PASSAGE TO READ:
════════════════
Sec. 302. Distributions in redemption of stock
(a) General rule
If a corporation redeems its stock (within the meaning of section
317(b)), and if paragraph (1), (2), (3), or (4) of subsection (b)
applies, such redemption shall be treated as a distribution in part
or full payment in exchange for the stock.
(b) Redemptions treated as exchanges
(1) Redemptions not equivalent to dividends
Subsection (a) shall apply if the redemption is not essentially
equivalent to a dividend.
(2) Substantially disproportionate redemption of stock
(A) In general
Subsection (a) shall apply if the distribution is
substantially disproportionate with respect to the shareholder.
(B) Limitation
This paragraph shall not apply unless immediately after the
redemption the shareholder owns less than 50 percent of the
total combined voting power of all classes of stock entitled to
vote.
(C) Definitions
For purposes of this paragraph, the distribution is
substantially disproportionate if -
(i) the ratio which the voting stock of the corporation
owned by the shareholder immediately after the redemption
bears to all of the voting stock of the corporation at such
time,
is less than 80 percent of -
(ii) the ratio which the voting stock of the corporation
owned by the shareholder immediately before the redemption
bears to all of the voting stock of the corporation at such
time.
For purposes of this paragraph, no distribution shall be
treated as substantially disproportionate unless the
shareholder's ownership of the common stock of the corporation
(whether voting or nonvoting) after and before redemption also
meets the 80 percent requirement of the preceding sentence.
For purposes of the preceding sentence, if there is more than
one class of common stock, the determinations shall be made by
reference to fair market value.
(D) Series of redemptions
This paragraph shall not apply to any redemption made
pursuant to a plan the purpose or effect of which is a series
of redemptions resulting in a distribution which (in the
aggregate) is not substantially disproportionate with respect
to the shareholder.
(3) Termination of shareholder's interest
Subsection (a) shall apply if the redemption is in complete
redemption of all of the stock of the corporation owned by the
shareholder.
(4) Redemption from noncorporate shareholder in partial
liquidation
Subsection (a) shall apply to a distribution if such
distribution is -
(A) in redemption of stock held by a shareholder who is not a
corporation, and
(B) in partial liquidation of the distributing corporation.
(5) Application of paragraphs
In determining whether a redemption meets the requirements of
paragraph (1), the fact that such redemption fails to meet the
requirements of paragraph (2), (3), or (4) shall not be taken
into account. If a redemption meets the requirements of
paragraph (3) and also the requirements of paragraph (1), (2), or
(4), then so much of subsection (c)(2) as would (but for this
sentence) apply in respect of the acquisition of an interest in
the corporation within the 10-year period beginning on the date
of the distribution shall not apply.
(c) Constructive ownership of stock
(1) In general
Except as provided in paragraph (2) of this subsection, section
318(a) shall apply in determining the ownership of stock for
purposes of this section.
(2) For determining termination of interest
(A) In the case of a distribution described in subsection
(b)(3), section 318(a)(1) shall not apply if -
(i) immediately after the distribution the distributee has
no interest in the corporation (including an interest as
officer, director, or employee), other than an interest as a
creditor,
(ii) the distributee does not acquire any such interest
(other than stock acquired by bequest or inheritance) within
10 years from the date of such distribution, and
(iii) the distributee, at such time and in such manner as
the Secretary by regulations prescribes, files an agreement
to notify the Secretary of any acquisition described in
clause (ii) and to retain such records as may be necessary
for the application of this paragraph.
════════════════
SET OF TASKS:
• A. Using the stock-redemption section, explain in one to three sentences why a redemption that takes all of the stock the shareholder owns in the corporation is treated as payment in exchange for the stock.
• B. Repeat word for word the passage of the stock-redemption section that opens with the words "For purposes of this paragraph, no" and closes with "fair market value.".
════════════════
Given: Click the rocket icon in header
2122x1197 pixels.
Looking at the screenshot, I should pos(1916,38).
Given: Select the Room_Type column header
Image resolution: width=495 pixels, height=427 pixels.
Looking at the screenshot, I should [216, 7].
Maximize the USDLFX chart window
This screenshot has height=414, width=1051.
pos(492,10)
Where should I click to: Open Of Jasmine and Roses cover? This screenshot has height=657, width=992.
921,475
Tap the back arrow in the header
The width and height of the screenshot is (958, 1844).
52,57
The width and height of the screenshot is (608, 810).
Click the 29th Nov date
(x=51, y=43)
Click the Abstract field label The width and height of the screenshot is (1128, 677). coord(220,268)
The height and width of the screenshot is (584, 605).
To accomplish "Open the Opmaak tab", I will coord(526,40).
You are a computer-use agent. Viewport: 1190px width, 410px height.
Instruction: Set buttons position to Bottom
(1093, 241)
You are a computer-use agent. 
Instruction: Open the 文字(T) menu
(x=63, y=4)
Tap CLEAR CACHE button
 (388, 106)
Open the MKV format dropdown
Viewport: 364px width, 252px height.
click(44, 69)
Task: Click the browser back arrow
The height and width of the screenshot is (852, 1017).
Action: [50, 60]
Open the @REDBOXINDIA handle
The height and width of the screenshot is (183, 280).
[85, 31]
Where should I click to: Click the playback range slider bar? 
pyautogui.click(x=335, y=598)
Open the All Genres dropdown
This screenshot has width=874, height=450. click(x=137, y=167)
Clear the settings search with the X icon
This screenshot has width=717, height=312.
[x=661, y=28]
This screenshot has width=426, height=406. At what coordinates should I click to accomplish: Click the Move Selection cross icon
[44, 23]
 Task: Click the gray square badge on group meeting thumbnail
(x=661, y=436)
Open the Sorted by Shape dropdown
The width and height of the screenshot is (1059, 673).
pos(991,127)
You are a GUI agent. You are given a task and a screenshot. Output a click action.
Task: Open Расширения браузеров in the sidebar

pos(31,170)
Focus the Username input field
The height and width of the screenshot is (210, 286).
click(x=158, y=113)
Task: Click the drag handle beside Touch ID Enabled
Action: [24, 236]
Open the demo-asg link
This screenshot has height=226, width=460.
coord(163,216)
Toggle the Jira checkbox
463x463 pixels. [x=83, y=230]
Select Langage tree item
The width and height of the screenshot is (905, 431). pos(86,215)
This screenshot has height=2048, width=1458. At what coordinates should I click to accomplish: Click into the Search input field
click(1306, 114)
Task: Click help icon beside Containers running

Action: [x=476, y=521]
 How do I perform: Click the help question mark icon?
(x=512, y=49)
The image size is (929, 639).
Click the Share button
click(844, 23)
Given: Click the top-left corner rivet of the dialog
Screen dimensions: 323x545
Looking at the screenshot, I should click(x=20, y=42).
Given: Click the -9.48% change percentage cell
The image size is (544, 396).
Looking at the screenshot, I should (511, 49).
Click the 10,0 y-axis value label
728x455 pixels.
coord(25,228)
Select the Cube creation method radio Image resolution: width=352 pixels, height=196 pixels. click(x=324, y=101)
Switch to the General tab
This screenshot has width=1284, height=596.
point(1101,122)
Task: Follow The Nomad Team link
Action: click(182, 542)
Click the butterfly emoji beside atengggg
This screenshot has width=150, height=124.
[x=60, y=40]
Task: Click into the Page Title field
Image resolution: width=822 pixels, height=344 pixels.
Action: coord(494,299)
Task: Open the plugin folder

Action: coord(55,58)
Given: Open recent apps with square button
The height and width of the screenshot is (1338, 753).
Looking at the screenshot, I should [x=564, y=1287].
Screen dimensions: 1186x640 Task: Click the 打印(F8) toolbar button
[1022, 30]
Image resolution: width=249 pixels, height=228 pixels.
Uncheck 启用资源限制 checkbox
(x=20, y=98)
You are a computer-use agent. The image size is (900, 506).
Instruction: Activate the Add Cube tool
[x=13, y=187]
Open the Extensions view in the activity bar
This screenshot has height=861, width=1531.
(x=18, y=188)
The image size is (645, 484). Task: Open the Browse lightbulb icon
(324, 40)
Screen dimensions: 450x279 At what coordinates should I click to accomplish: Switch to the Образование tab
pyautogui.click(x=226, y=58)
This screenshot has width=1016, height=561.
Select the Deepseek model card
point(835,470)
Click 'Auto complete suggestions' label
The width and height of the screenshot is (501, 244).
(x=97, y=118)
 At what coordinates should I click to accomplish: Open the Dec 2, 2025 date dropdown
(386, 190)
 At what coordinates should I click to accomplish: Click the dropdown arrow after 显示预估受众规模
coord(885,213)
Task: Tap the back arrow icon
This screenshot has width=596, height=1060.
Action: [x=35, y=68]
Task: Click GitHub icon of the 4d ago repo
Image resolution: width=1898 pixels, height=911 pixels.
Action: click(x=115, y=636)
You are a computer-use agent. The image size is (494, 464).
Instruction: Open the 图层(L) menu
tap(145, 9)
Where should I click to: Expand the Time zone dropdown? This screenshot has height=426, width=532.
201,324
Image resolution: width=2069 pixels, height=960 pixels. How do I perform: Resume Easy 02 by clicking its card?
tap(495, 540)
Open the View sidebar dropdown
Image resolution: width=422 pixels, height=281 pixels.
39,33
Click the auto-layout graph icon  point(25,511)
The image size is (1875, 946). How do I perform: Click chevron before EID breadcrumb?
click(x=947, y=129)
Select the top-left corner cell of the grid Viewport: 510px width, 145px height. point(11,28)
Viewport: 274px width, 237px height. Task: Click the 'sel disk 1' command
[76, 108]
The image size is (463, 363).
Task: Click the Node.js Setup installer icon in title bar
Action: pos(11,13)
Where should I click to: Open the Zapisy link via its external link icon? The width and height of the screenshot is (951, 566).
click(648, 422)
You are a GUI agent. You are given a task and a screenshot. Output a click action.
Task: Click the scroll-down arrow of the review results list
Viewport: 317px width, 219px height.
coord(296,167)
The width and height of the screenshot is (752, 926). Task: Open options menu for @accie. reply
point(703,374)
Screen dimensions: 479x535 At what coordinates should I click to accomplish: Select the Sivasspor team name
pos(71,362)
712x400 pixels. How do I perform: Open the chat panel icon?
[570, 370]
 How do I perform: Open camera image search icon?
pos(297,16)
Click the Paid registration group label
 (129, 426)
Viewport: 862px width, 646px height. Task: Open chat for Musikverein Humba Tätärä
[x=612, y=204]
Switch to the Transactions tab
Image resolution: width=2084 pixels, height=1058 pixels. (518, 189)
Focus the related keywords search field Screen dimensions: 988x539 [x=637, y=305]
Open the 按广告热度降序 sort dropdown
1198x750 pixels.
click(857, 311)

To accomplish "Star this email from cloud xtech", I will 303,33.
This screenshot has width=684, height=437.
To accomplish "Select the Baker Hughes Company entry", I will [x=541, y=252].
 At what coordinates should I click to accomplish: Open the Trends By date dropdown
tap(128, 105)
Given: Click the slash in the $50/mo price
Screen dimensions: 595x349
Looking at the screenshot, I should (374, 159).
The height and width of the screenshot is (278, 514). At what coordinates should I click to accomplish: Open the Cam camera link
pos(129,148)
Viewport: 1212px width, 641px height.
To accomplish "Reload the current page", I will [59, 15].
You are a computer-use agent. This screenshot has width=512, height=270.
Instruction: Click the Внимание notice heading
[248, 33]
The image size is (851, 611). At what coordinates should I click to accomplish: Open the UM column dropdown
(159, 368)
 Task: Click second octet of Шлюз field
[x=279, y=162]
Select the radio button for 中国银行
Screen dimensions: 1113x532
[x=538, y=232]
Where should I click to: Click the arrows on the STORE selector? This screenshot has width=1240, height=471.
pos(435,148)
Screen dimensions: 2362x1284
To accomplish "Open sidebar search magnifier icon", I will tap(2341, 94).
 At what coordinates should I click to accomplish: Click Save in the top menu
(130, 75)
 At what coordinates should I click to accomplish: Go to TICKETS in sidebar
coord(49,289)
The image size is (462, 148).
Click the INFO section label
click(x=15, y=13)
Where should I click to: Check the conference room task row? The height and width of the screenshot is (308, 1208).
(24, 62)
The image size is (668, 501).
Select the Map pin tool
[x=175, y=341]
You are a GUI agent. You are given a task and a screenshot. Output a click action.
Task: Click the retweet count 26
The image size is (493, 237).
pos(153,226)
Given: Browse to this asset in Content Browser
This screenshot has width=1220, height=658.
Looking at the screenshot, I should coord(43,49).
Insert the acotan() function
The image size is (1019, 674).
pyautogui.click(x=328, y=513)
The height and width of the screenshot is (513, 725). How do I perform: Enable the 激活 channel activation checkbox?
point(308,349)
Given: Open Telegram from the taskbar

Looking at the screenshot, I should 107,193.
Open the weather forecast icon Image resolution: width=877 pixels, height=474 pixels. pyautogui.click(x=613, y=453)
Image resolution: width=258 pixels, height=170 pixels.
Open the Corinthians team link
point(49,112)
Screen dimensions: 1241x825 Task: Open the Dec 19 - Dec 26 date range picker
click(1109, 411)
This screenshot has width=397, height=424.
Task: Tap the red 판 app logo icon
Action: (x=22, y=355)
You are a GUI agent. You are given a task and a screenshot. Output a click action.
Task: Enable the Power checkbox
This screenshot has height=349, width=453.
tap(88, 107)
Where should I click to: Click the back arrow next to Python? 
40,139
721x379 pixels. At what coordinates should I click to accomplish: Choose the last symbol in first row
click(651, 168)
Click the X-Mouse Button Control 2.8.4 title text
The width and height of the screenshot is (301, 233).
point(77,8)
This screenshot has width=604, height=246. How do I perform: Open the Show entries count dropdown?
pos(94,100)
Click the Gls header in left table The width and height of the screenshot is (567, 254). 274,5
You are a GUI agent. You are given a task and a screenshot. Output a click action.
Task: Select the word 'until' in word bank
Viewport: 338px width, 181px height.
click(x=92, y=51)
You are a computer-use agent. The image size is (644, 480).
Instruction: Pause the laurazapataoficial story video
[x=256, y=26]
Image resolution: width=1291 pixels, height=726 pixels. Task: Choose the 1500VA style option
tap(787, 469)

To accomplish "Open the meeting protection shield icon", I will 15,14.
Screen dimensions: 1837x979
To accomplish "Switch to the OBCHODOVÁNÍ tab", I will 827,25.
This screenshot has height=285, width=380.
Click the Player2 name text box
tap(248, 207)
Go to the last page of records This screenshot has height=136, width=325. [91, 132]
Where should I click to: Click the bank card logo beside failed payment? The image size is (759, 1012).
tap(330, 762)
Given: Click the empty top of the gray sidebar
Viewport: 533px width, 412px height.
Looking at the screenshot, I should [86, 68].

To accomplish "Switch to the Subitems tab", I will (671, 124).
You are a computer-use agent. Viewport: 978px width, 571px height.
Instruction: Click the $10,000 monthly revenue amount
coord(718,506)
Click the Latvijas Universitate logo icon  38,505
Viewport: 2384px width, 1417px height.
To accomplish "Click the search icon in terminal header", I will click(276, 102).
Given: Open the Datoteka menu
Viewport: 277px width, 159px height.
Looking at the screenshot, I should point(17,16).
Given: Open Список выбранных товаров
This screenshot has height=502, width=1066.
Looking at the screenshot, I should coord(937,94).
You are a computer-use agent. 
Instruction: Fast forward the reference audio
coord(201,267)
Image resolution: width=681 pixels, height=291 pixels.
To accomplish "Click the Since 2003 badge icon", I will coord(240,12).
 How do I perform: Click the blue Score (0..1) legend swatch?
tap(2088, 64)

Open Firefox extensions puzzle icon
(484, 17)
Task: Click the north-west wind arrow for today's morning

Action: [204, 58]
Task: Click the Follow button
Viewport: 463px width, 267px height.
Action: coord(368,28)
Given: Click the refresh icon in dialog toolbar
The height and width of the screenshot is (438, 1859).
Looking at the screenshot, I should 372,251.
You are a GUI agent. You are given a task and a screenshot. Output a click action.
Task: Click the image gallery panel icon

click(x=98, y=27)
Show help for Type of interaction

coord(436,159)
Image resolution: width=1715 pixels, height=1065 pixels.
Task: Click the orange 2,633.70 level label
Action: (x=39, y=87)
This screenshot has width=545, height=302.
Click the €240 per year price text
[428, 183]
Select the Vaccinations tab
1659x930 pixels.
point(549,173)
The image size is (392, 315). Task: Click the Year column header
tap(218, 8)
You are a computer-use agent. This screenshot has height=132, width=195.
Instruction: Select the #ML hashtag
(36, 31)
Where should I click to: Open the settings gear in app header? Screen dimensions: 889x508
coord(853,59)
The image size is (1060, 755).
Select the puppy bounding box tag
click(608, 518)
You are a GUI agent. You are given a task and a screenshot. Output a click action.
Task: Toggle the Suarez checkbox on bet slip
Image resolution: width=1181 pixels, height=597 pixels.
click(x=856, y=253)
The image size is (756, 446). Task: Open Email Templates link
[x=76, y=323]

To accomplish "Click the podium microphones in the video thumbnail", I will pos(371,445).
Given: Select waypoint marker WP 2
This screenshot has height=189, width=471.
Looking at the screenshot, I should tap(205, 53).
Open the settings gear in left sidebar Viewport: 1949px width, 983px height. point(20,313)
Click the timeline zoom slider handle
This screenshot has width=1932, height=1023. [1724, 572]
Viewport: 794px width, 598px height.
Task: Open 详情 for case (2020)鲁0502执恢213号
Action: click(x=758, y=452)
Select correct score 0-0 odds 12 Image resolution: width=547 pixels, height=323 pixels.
════════════════
EXERCISE SOLUTIONS:
• A. Paragraph (3) of subsection (b) makes subsection (a) apply when the redemption is in complete redemption of all of the stock of the corporation owned by the shareholder. Subsection (a) provides that when paragraph (1), (2), (3), or (4) of subsection (b) applies, the redemption is treated as a distribution in part or full payment in exchange for the stock.

• B.
For purposes of this paragraph, no distribution shall be
treated as substantially disproportionate unless the
shareholder's ownership of the common stock of the corporation
(whether voting or nonvoting) after and before redemption also
meets the 80 percent requirement of the preceding sentence.
For purposes of the preceding sentence, if there is more than
one class of common stock, the determinations shall be made by
reference to fair market value.